Eis zum Frühstück? Auf Sizilien gibt es im Sommer nichts Besseres, als morgens seine Brioche in eine Granita zu tunken. Hier kann man damit auch bis zum Nachmittag warten, rät unsere Köchin Verena Lugert.

Für eine Reportage, die sich um nichts anderes drehte als um die süßen Schätze aus den Eismanufakturen und den Pâtisserien Siziliens, also um die weltberühmten Dolci der Sonneninsel, durfte ich Corrado Assenza treffen, den Star unter Siziliens Eismachern, den Granden der Granita. Granita: diese hauchzart kristalline Eisspezialität, eine Art Sorbet, die nur aus dem reinen Saft einer Frucht, Zucker und etwas Wasser hergestellt wird. Und der Kälte, die die Granita dann abgibt an ihren Genießer.

Assenza saß auf einem Kaffeehausstuhl unter einem blauen Morgenhimmel im Barockstädtchen Noto, früh um acht, vor ihm ein Espresso, eine federleichte Brioche und eine Dessertschale, gefüllt mit Granita. Und um ihn herum saßen ein Dutzend weitere Italiener, die es ihm nachtaten: Brioche, starker Kaffee - und ein Schälchen Granita, lediglich in der Sorte unterschieden sich die Gedecke: Manche frühstückten eine Erdbeer-,  andere eine Zitronen-Granita, wieder andere nahmen Mandel-, Kaffee- oder Aprikosen-Granita zu sich.

Eis zum Frühstück? Die Caffès in Sizilien sind schon am frühen Morgen voll mit glücklichen Menschen, die ihre Brioches in ihre granite stippen. Assenzas granite sind weltberühmt. Eine ganze Folge der Netflix-Serie "Chef’s Table" über Jahrhundertköche und Pâtisserie-Legenden ist ihm gewidmet, Corrado Assenza vom Caffè Sicilia in Noto. Der studierte Biologe und Bienenwissenschaftler führt sein Caffè in vierter Generation, er bewahrt die Tradition der Dolci, die für das Ureigenste der sizilianischen Küche stehen, für die Aroma-DNA der Insel: Orangen, Zitronen, Mandeln und Pistazien.

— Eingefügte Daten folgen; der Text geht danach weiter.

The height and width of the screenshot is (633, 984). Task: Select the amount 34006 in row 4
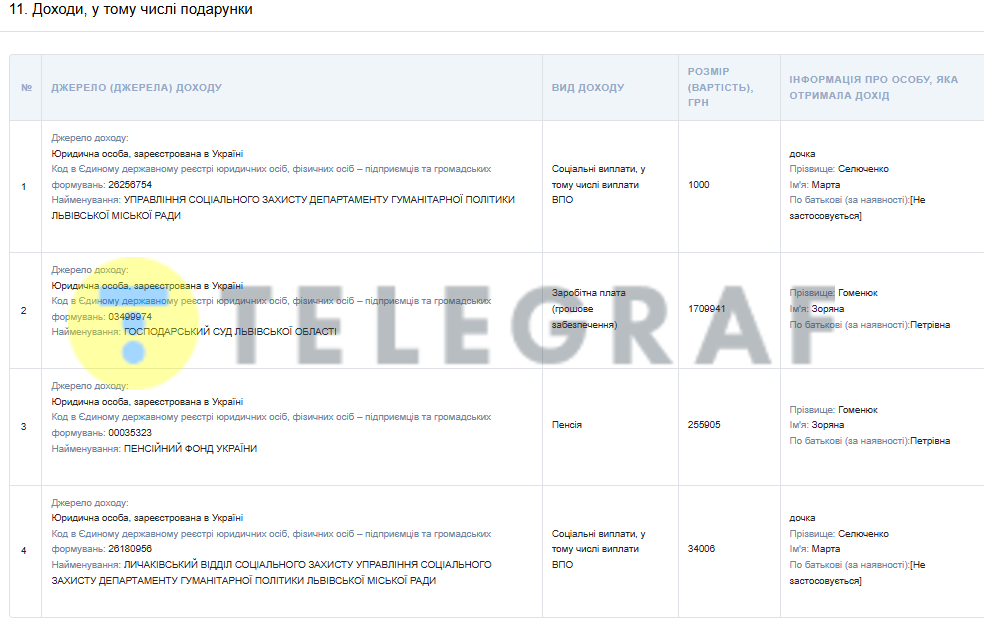pos(702,549)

Mit einem Wink bestellt er auch mir, einer Nicht-Frühstückerin, ein solches Gedeck. Geht nicht darauf ein, als ich ablehnen will. Und dann steht sie vor mir, diese Zitronen-Granita. Es ist ein herrlicher Morgen, noch spürt man die Kühle der Nacht, aber die Hitze, das weiß man, sammelt sich schon, ist dabei, sich zusammenzuballen wie eine Faust.

Der Sandstein der Barockfassaden strahlt bereits weiche Sonnenwärme ab. Wie die goldene Brioche, die nun vor mir liegt. Ich zupfe ihre Kugel heraus, tupfe sie in die Granita, koste. Und bin ab jetzt auch eine Jüngerin: die süße Buttrigkeit des ofenwarmen Hefeteiges! Wie sich seine Flaumigkeit mit der kalten Zitronen-Granita vermischt, dieser Eiskönigin. Wie absolut köstlich der Zusammenprall dieser Texturgegensätze ist! "Was könnte auch besser passen als eine eisige Granita gleich am Morgen, zusammen mit einer warmen Brioche?" fragt Corrado Assenza. Es ist eine rhetorische Frage.

Tun wir es ihnen nach, den Sizilianern: Eis zum Frühstück und flaumige Brioche. Und wem das zu viel Überschwang am Morgen ist, zu viel italianità? Der frühstückt ganz protestantisch die Brioche. Und hebt sich seine Zitronen-Granita für den Nachmittag auf.